5秒と経たぬうちに、ガイコツたちは俺の魔法剣により、切り裂かれ砕かれボロボロにされ、今度こそ文字通りの骸となり果てたのである。
「ふう、さすが魔刀工の剣。いい切れ味だぜ」
俺は魔法を帯びさせた我が愛剣を眺めた。
刃こぼれひとつない。たいしたもんだ。
「が、ガイコツが……30体を超えるガイコツが瞬殺……!? ば、バケモノか……!」
ジャスティアは、目を大きく見開いてその場にぺたんと座り込む。
なんでそんなに驚いてるんだ。魔法剣からの螺旋斬りなんて魔法戦士の初歩テクニック。ぜんぜん大したことじゃねえのに。
『ザザザ……エルド……何度も言うが、スキルはその時代には存在せん。

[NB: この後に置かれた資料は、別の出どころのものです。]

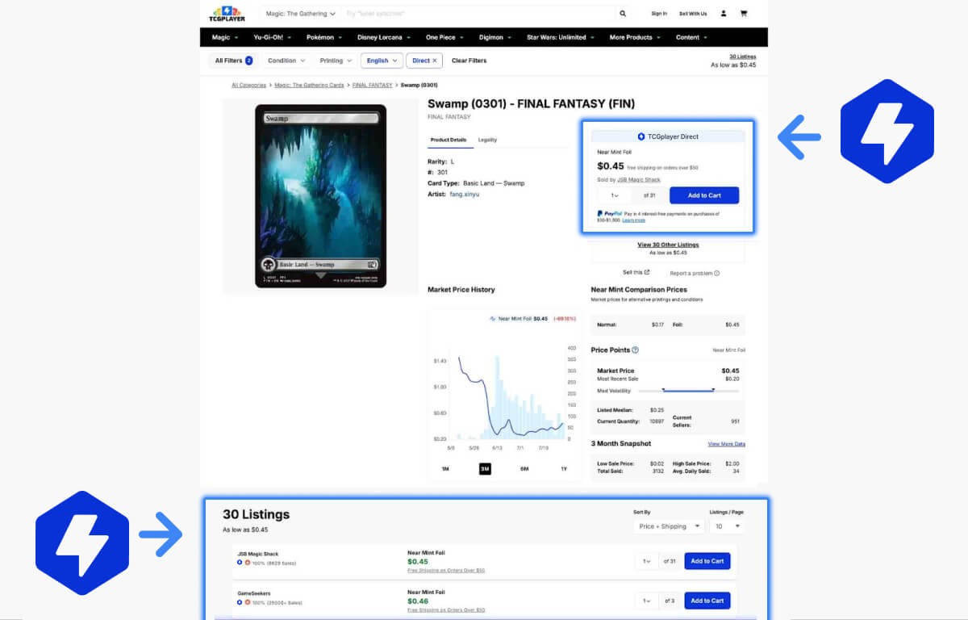Add the TCGplayer Direct listing to cart

703,195
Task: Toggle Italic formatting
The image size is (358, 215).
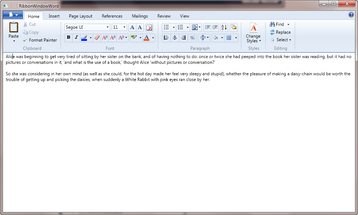Action: tap(76, 38)
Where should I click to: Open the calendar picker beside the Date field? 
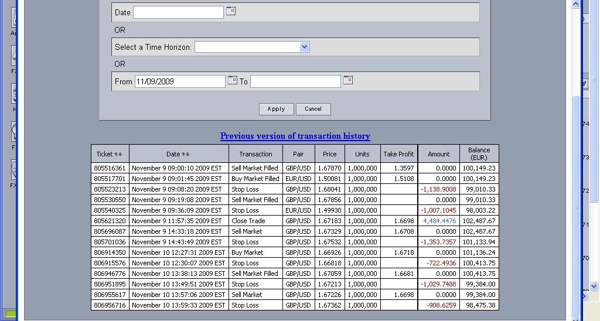coord(231,11)
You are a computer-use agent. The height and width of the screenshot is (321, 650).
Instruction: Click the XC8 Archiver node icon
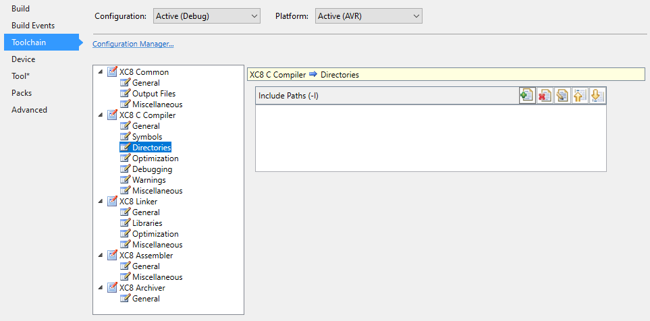tap(112, 288)
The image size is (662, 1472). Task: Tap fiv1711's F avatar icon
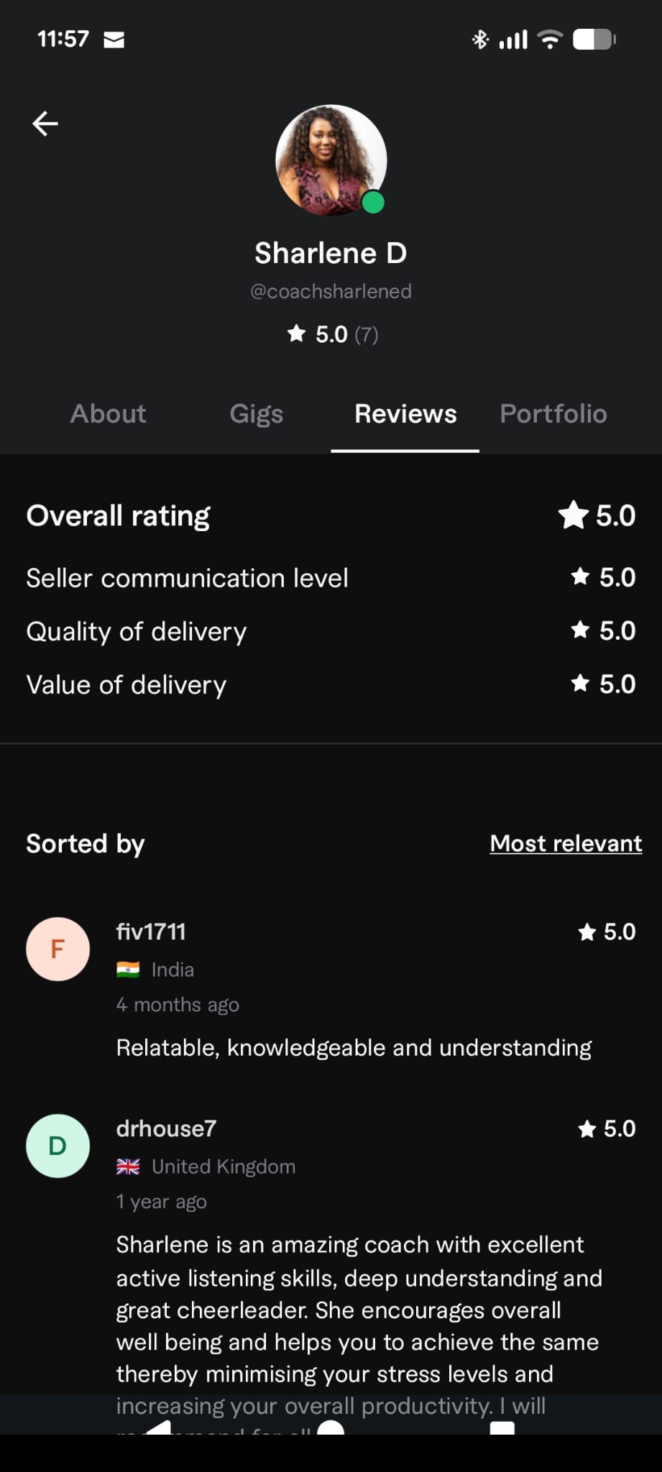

魔法剣なんて芸当ができるのは、その時代にはひとりもおらんのじゃ……! そなたのやっておることはとんでもない無双じゃぞ!!』
宝玉がまた雑音を発している。
リプリカ様がなにか言ってるな。いちおう敵と戦ってるんだぞ、こっち。あとでお願いッス、あとで。
「ぐ、ぐぐぐ……」
「さて、ジャスティアっていったな。魔王軍だっけ? こっちは助ける義理もねえ。ここで仕留めさせてもらうぜ」
俺は剣を振りかざし、尻もちをついているジャスティアに向けて近づいていった。